The only exception to this is adding ROS2 launch actions, e.g. by including regular ROS2 launchfiles. Since these still rely on the ROS2 launch system, they need to be turned into asynchronous tasks and passed to the event loop. Usually a ROS2 LaunchService sub-process is started the first time a ROS2 action is passed to better_launch. From then on this process will handle all ROS2 actions asynchronously in the background.

Info

While the output of the ROS2 launch service process (and its nodes) is captured and formatted by better_launch just like for all other nodes, these will usually appear and behave as one single launch_service unit in the TUI.

Lifecycle nodes

Lifecycle nodes differ from regular nodes in that they don't become fully active after their process starts. Instead you have to call one of their lifecycle management services, usually via additional code in your launchfile or the ros2 lifecycle CLI. However, in the end they are still just nodes.
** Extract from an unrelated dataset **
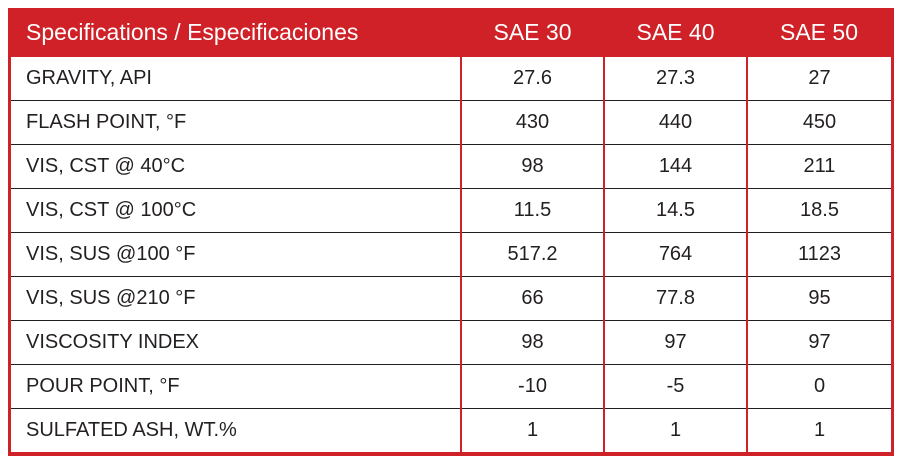 The image size is (908, 463). What do you see at coordinates (532, 210) in the screenshot?
I see `row-value-sae30: 11.5` at bounding box center [532, 210].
better_launch makes no distinction between regular and lifecycle nodes. Instead, all "lifecyclable" objects (e.g. nodes and components) provide a LifecycleManager object via their lifecycle member. This will be None if the object has not been identified (yet) as a lifecycle-thing - otherwise you can use it to manage the object's lifecycle.

Note

All objects that turn out to be lifecyclable will transition to their ACTIVE state by default, unless you pass a different target state on instantiation.

Type checking

When passing arguments to a node in ROS2, it is ultimately passed as a stringified command line argument. So why bother with overly strict type checking? Why do I have to turn half the parameters into strings myself? better_launch does not impose a flawed type sytem on you and will happily accept int, string, float, etc. where appropriate. In addition, sensible and unsurprising types have been chosen for all arguments you may provide (e.g. remaps are defined as a dict[str, str], floats are happy to accept ints, launch arguments are never required to be strings, etc.).
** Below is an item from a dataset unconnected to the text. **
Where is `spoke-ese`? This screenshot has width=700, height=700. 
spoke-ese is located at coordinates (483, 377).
Declaring launch arguments

Simply put: you don't. better_launch will check the signature of your launch function and turn all arguments into launch arguments. For example, if your launch function has an enable_x argument, you will be able to pass it with --enable_x <value> from the command line. Under the hood better_launch is using click, so every launchfile you write comes with proper CLI support.

Tip

Tip: try adding a docstring to your launch function and call your launchfile with --help!

Parameter files

You do not have to put ros__parameters in your configs anymore when using BetterLaunch.load_params. Hooray! You still can do so of course if you feel slightly masochistic. In fact, better_launch supports the full param syntax for mapping params to nodes, including namespace wildcards. See the load_params documentation for details.

Logging

Just like ROS2 launch, better_launch takes care of managing loggers and redirecting everything where it belongs (in fact that part is largely copied from ROS2 launch). However, I did away with the in my opinion not very useful separation between a node's stdout and stderr, since nodes apparently write their log output to stderr by default.
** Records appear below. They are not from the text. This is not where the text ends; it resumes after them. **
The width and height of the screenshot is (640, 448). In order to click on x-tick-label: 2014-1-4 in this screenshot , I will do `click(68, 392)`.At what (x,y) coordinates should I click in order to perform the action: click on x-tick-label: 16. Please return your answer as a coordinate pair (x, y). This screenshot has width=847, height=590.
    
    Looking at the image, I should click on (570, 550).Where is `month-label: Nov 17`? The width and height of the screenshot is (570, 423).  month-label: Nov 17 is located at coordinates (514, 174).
I also added a reformatting layer so that colors and nicer screen output are possible. The format can be customized by passing your own logging format strings to the launch_this decorator. However, it is recommended to set the BL_SCREEN_LOG_FORMAT and BL_FILE_LOG_FORMAT environment variables instead.

Abandoned processes

ROS2 launch has a bad reputation of leaving stale and abandoned processes behind after terminating. In my testing so far this has never been an issue with better_launch yet - except when you hard kill (-9) the better_launch process.